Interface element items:
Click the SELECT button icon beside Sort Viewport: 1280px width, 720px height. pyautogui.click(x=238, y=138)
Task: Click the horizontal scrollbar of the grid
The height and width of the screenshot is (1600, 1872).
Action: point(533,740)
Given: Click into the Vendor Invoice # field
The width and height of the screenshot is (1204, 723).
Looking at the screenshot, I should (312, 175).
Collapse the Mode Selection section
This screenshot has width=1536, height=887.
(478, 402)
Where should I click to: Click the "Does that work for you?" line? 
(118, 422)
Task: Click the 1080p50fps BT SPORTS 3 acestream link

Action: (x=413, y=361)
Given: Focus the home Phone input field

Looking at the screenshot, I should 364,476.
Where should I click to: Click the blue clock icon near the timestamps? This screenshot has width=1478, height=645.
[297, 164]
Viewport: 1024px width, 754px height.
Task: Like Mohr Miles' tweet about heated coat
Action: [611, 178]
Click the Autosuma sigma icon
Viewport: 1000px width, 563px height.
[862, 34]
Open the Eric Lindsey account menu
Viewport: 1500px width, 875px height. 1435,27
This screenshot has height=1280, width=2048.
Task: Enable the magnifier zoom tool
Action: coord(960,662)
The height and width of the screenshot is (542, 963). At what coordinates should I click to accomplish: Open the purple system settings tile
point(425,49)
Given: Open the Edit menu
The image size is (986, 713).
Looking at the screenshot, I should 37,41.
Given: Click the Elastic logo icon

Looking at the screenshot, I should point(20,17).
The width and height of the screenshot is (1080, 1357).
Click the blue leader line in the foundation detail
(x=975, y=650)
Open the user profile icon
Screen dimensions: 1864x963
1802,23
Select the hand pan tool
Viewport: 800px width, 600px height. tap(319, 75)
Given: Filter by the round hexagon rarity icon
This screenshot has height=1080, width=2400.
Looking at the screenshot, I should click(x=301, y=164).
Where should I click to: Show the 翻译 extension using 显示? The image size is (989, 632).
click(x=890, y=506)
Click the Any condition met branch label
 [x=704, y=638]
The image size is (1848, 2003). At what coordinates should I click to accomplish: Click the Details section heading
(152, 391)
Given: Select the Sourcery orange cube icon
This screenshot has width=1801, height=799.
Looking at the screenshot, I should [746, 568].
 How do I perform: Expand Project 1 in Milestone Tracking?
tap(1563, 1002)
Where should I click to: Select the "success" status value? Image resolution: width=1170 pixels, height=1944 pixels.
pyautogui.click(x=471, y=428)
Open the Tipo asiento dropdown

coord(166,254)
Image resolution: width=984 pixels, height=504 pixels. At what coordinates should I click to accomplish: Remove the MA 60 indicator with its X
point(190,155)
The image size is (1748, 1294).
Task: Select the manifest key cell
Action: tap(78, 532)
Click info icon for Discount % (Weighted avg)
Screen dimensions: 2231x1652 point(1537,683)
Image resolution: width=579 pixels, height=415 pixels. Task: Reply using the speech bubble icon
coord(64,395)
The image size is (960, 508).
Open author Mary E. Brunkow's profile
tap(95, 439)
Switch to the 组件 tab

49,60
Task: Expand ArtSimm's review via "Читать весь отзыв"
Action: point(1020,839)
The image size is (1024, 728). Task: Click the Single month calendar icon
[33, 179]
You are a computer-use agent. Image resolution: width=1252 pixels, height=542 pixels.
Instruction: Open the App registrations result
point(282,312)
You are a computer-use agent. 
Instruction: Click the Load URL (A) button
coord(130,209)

TASK DESCRIPTION
Change every "Given:" in the items above to "Goal:", and keep everything else the same.

WRITTEN REPLY
Click the SELECT button icon beside Sort Viewport: 1280px width, 720px height. pyautogui.click(x=238, y=138)
Task: Click the horizontal scrollbar of the grid
The height and width of the screenshot is (1600, 1872).
Action: point(533,740)
Goal: Click into the Vendor Invoice # field
The width and height of the screenshot is (1204, 723).
Looking at the screenshot, I should (312, 175).
Collapse the Mode Selection section
This screenshot has width=1536, height=887.
(478, 402)
Where should I click to: Click the "Does that work for you?" line? 
(118, 422)
Task: Click the 1080p50fps BT SPORTS 3 acestream link

Action: (x=413, y=361)
Goal: Focus the home Phone input field

Looking at the screenshot, I should 364,476.
Where should I click to: Click the blue clock icon near the timestamps? This screenshot has width=1478, height=645.
[297, 164]
Viewport: 1024px width, 754px height.
Task: Like Mohr Miles' tweet about heated coat
Action: [611, 178]
Click the Autosuma sigma icon
Viewport: 1000px width, 563px height.
[862, 34]
Open the Eric Lindsey account menu
Viewport: 1500px width, 875px height. 1435,27
This screenshot has height=1280, width=2048.
Task: Enable the magnifier zoom tool
Action: coord(960,662)
The height and width of the screenshot is (542, 963). At what coordinates should I click to accomplish: Open the purple system settings tile
point(425,49)
Goal: Open the Edit menu
The image size is (986, 713).
Looking at the screenshot, I should 37,41.
Goal: Click the Elastic logo icon

Looking at the screenshot, I should point(20,17).
The width and height of the screenshot is (1080, 1357).
Click the blue leader line in the foundation detail
(x=975, y=650)
Open the user profile icon
Screen dimensions: 1864x963
1802,23
Select the hand pan tool
Viewport: 800px width, 600px height. tap(319, 75)
Goal: Filter by the round hexagon rarity icon
This screenshot has height=1080, width=2400.
Looking at the screenshot, I should click(x=301, y=164).
Where should I click to: Show the 翻译 extension using 显示? The image size is (989, 632).
click(x=890, y=506)
Click the Any condition met branch label
 [x=704, y=638]
The image size is (1848, 2003). At what coordinates should I click to accomplish: Click the Details section heading
(152, 391)
Goal: Select the Sourcery orange cube icon
This screenshot has width=1801, height=799.
Looking at the screenshot, I should [746, 568].
 How do I perform: Expand Project 1 in Milestone Tracking?
tap(1563, 1002)
Where should I click to: Select the "success" status value? Image resolution: width=1170 pixels, height=1944 pixels.
pyautogui.click(x=471, y=428)
Open the Tipo asiento dropdown

coord(166,254)
Image resolution: width=984 pixels, height=504 pixels. At what coordinates should I click to accomplish: Remove the MA 60 indicator with its X
point(190,155)
The image size is (1748, 1294).
Task: Select the manifest key cell
Action: tap(78, 532)
Click info icon for Discount % (Weighted avg)
Screen dimensions: 2231x1652 point(1537,683)
Image resolution: width=579 pixels, height=415 pixels. Task: Reply using the speech bubble icon
coord(64,395)
The image size is (960, 508).
Open author Mary E. Brunkow's profile
tap(95, 439)
Switch to the 组件 tab

49,60
Task: Expand ArtSimm's review via "Читать весь отзыв"
Action: point(1020,839)
The image size is (1024, 728). Task: Click the Single month calendar icon
[33, 179]
You are a computer-use agent. Image resolution: width=1252 pixels, height=542 pixels.
Instruction: Open the App registrations result
point(282,312)
You are a computer-use agent. 
Instruction: Click the Load URL (A) button
coord(130,209)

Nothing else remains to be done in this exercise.